Write out the passage of the sundance driver message below that starts at "From: Jeff Garzik" and ends at "fix your problem?", with every character unchanged.

### TEXT FOR ANALYSIS
BEGIN

Re: [PROBLEM] sundance on d-link dfe-580tx

From: Jeff Garzik (jgarzik@mandrakesoft.com)
Date: Fri Jun 21 2002 - 00:27:50 EST


Matthew,

This patch just arrived from D-Link. It includes fixes specifically for
DFX-580TX. Does this fix your problem?


--- /tmp/sundance.c Fri Jun 21 00:48:54 2002
+++ sundance.c Fri Jun 21 17:57:27 2002
@@ -24,19 +24,23 @@
         Version 1.02 (D-Link):
         - Add new board to PCI ID list
         - Fix multicast bug
+
+ Version 1.03 (D-Link):
+ - New Rx scheme, reduce Rx congestion
+ - Option to disable flow control
 
 */
 
 #define DRV_NAME "sundance"
-#define DRV_VERSION "1.02"
-#define DRV_RELDATE "17-Jan-2002"
+#define DRV_VERSION "1.03"
+#define DRV_RELDATE "21-Jun-2002"
 
 
 /* The user-configurable values.

END

### SOURCE DATA
BEGIN

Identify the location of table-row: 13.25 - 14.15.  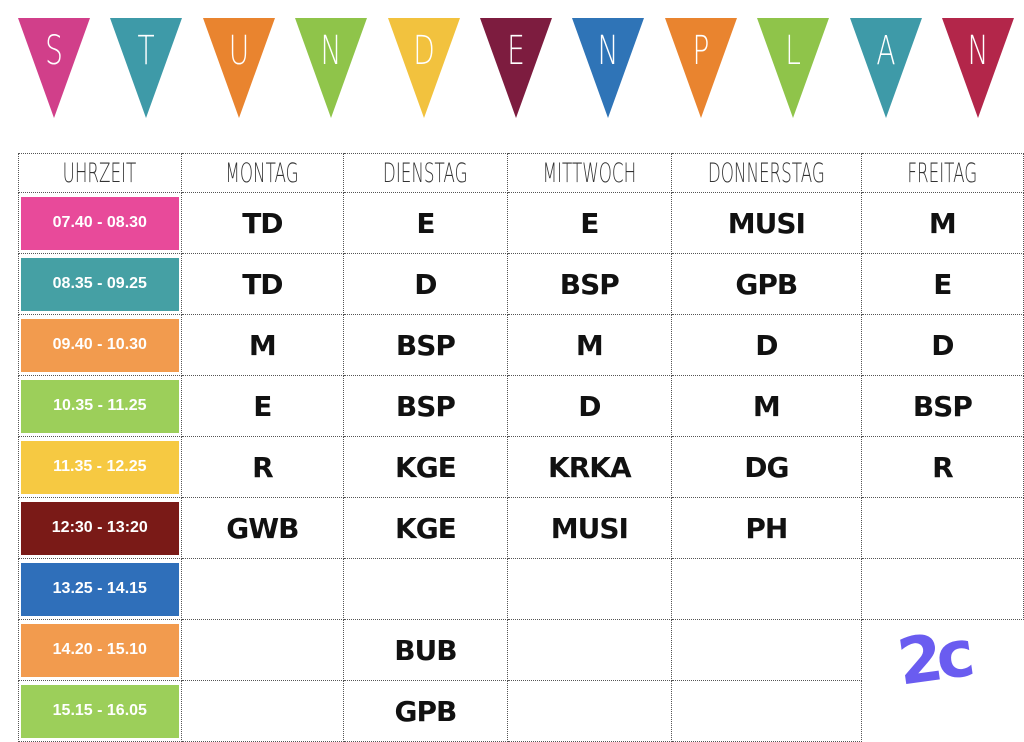
(521, 589).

END

### RESULT OF THE TASK
From: Jeff Garzik (jgarzik@mandrakesoft.com)
Date: Fri Jun 21 2002 - 00:27:50 EST


Matthew,

This patch just arrived from D-Link. It includes fixes specifically for
DFX-580TX. Does this fix your problem?